Content starts

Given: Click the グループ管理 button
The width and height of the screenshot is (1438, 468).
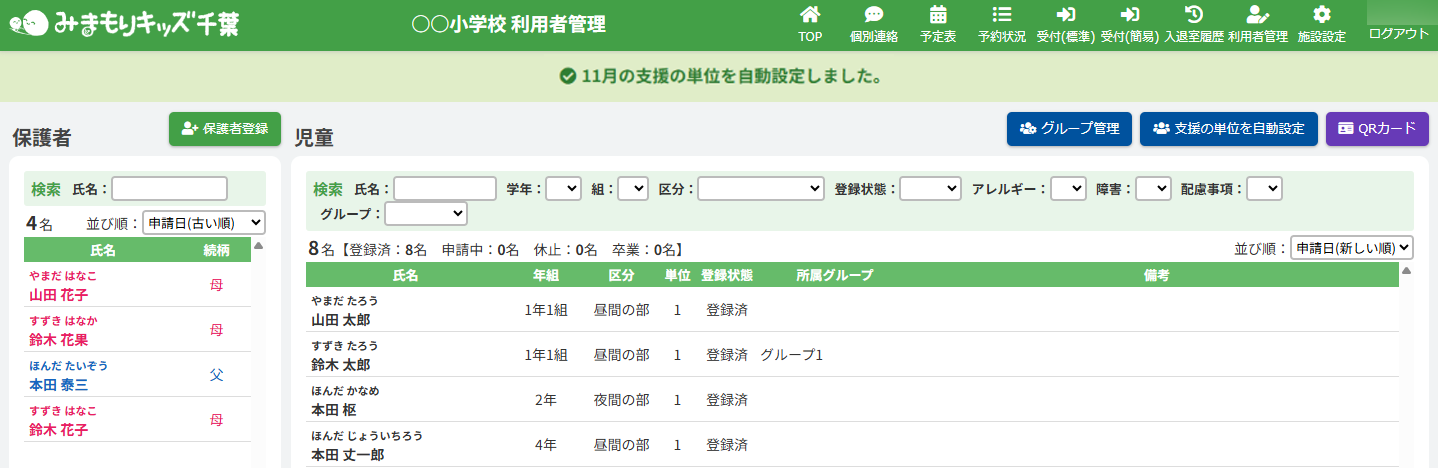Looking at the screenshot, I should [x=1069, y=129].
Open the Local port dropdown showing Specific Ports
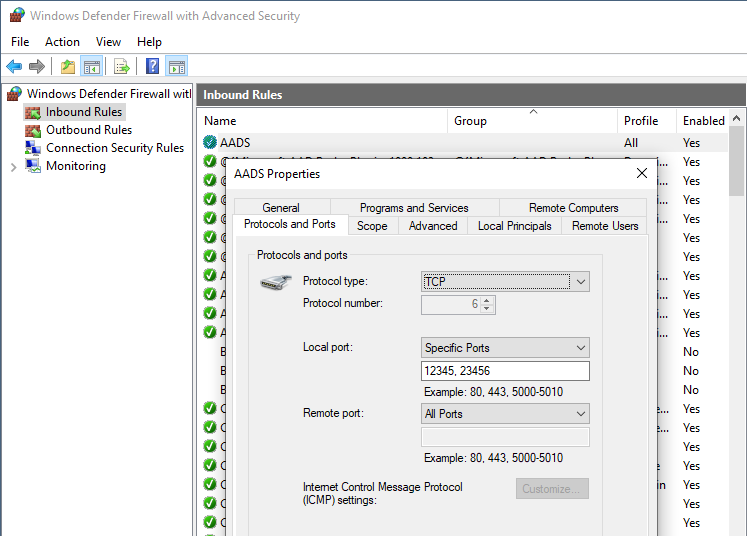 (505, 348)
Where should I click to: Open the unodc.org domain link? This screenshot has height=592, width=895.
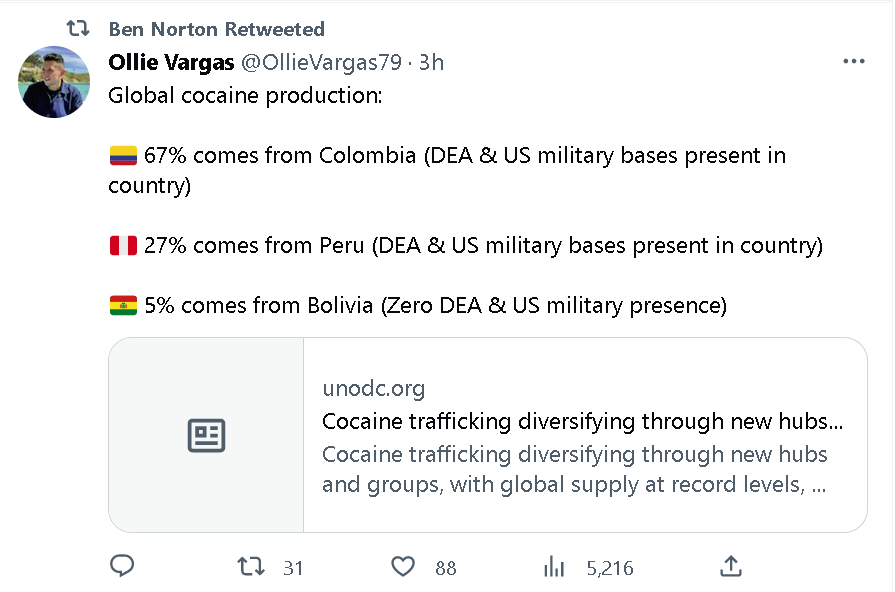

Content ends

[GOAL OF THE EXERCISE] Give the entries above again, exactly as written and free of images.

[TASK OUTPUT]
Given: Click the グループ管理 button
The width and height of the screenshot is (1438, 468).
Looking at the screenshot, I should [x=1069, y=129].
Open the Local port dropdown showing Specific Ports
 (505, 348)
Where should I click to: Open the unodc.org domain link? This screenshot has height=592, width=895.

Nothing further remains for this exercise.